======== Data section ========
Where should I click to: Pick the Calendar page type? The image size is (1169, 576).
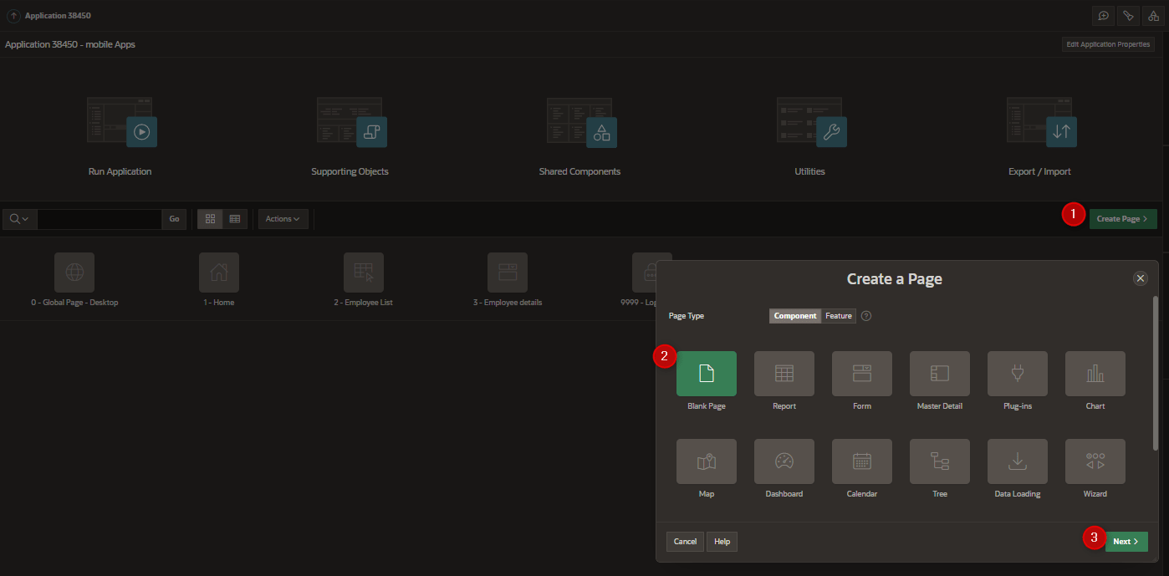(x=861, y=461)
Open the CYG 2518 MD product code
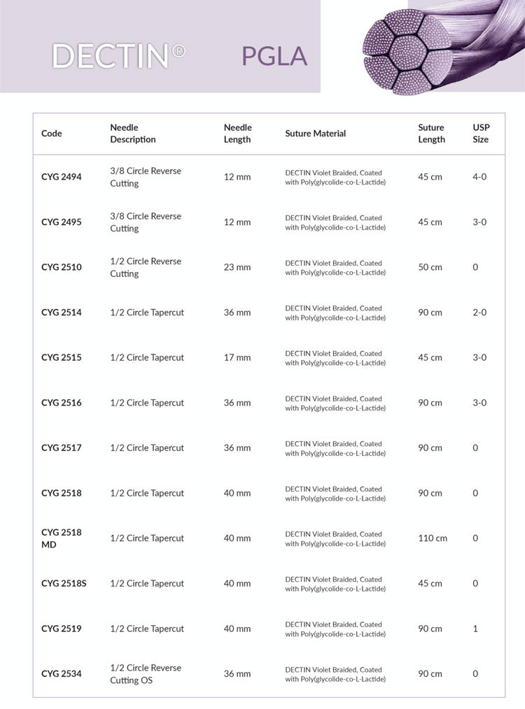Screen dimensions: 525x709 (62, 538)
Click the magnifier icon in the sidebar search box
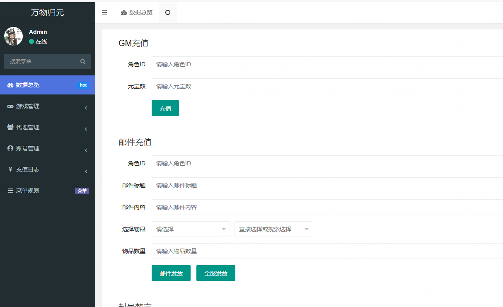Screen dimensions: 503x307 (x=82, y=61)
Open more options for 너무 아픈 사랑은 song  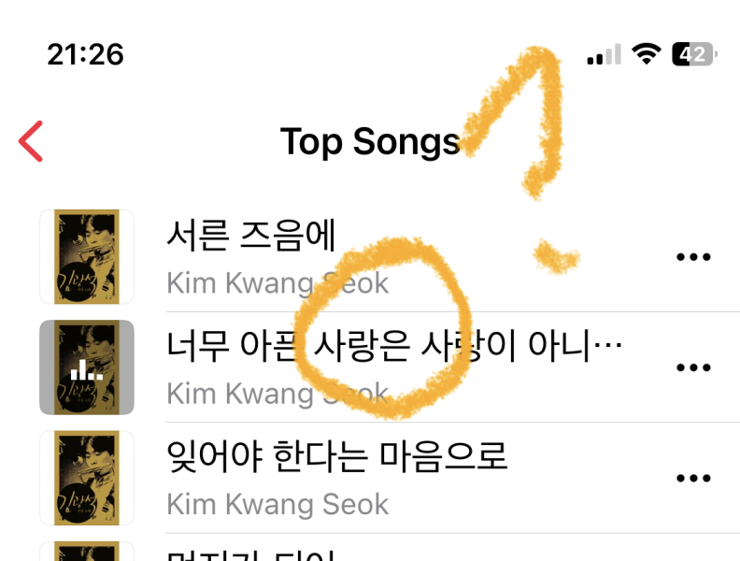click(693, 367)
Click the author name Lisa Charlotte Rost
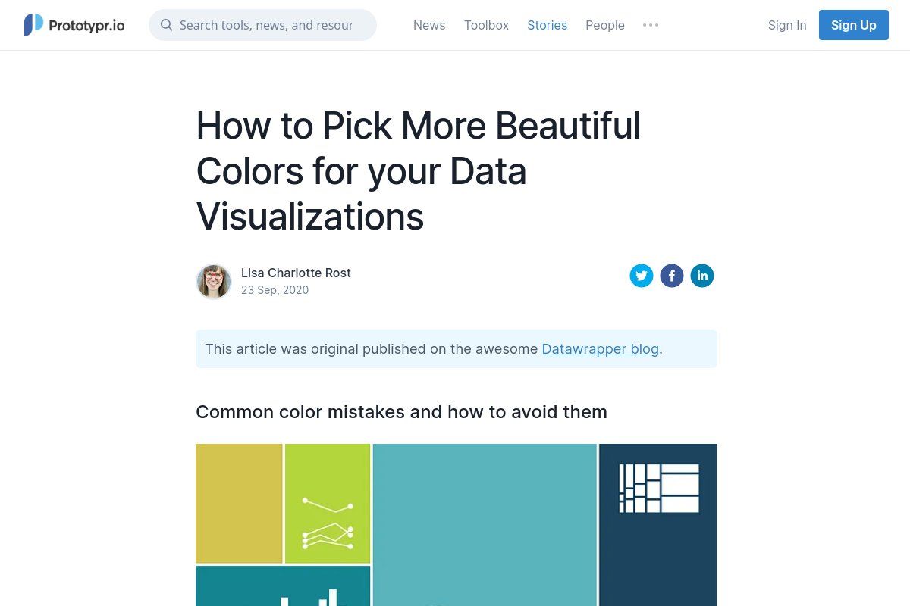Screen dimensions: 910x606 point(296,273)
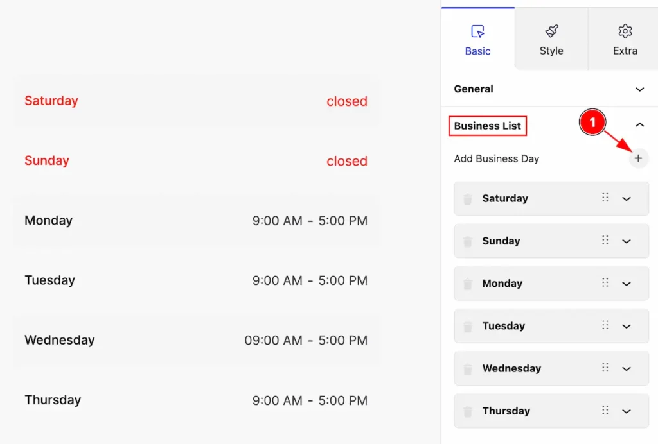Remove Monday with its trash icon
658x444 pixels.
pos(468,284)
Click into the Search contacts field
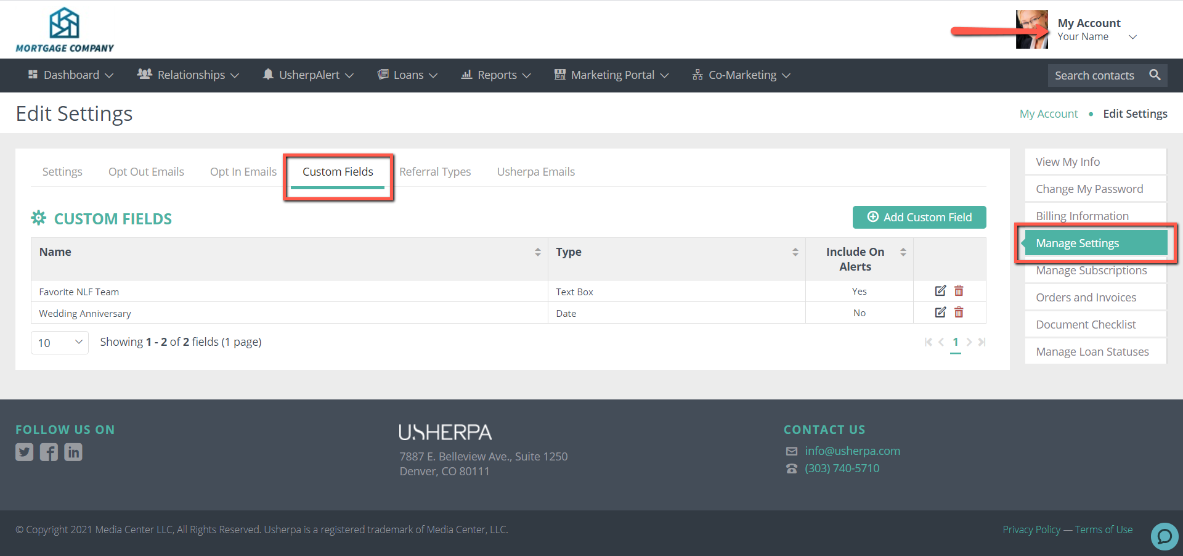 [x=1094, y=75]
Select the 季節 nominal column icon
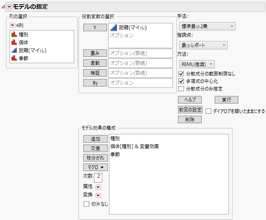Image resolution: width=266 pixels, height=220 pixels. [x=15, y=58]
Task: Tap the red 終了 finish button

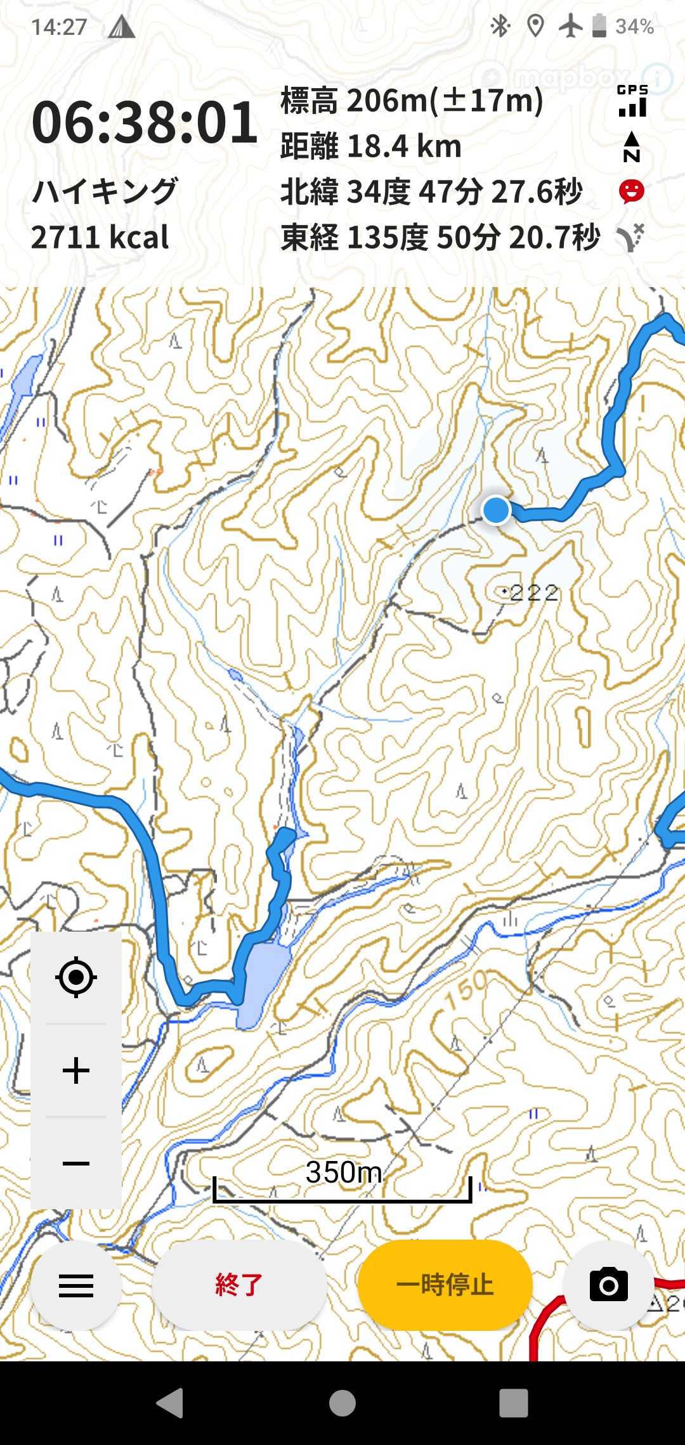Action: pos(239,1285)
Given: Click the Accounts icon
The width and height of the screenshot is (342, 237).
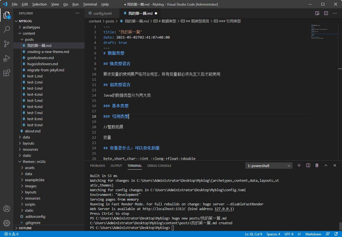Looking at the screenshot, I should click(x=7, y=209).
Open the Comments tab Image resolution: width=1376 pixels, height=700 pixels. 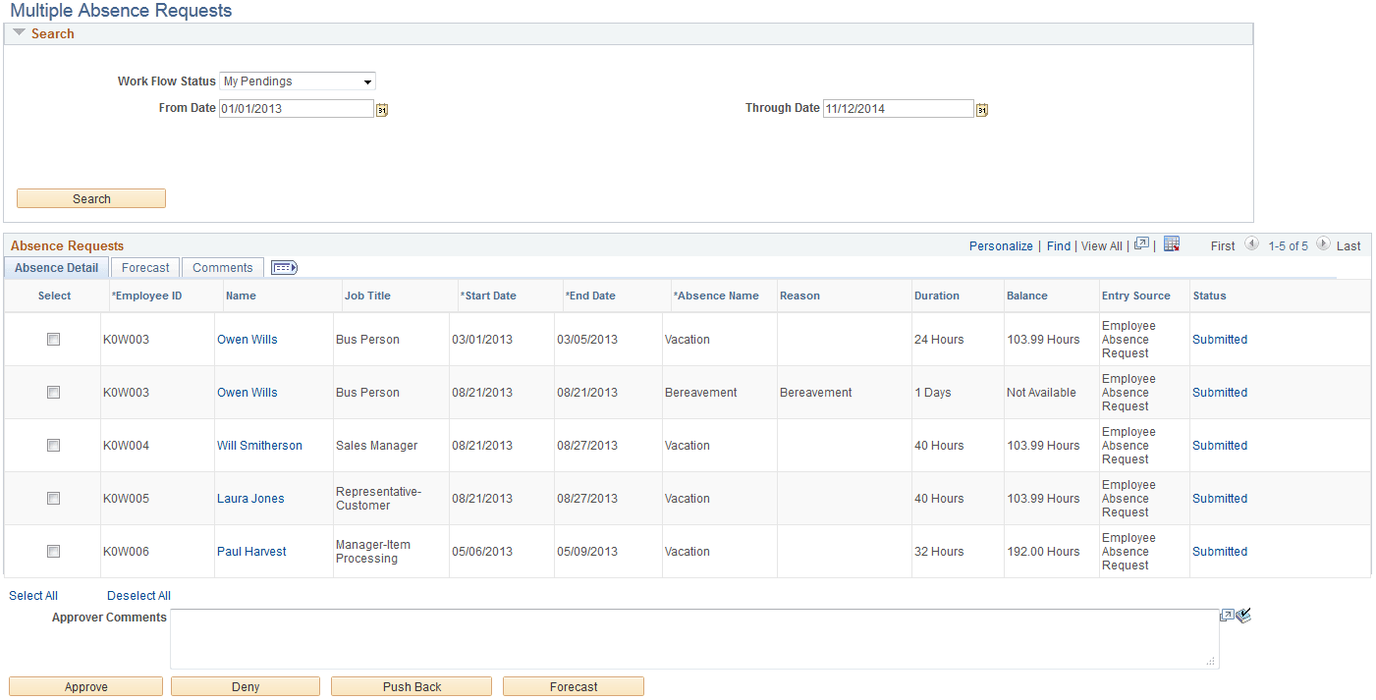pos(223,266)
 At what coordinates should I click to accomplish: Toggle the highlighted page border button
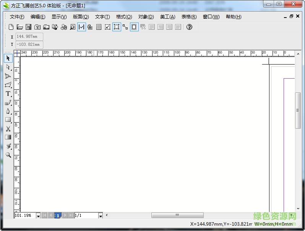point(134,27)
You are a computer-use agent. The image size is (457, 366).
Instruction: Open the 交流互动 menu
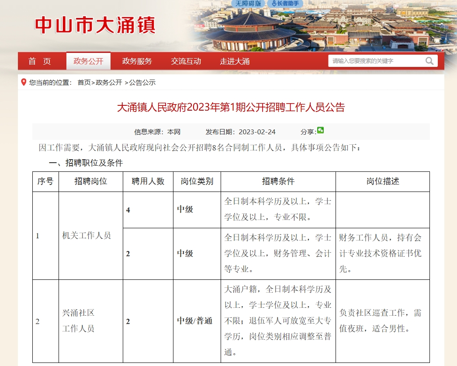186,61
========
(Prompt) No pictures belong in the copy. Retype exactly, and only, the lines from the line containing "You are a computer-use" through the last line of the data, both included.

(Task output)
You are a computer-use agent. The image size is (457, 366).
Instruction: Open the 交流互动 menu
186,61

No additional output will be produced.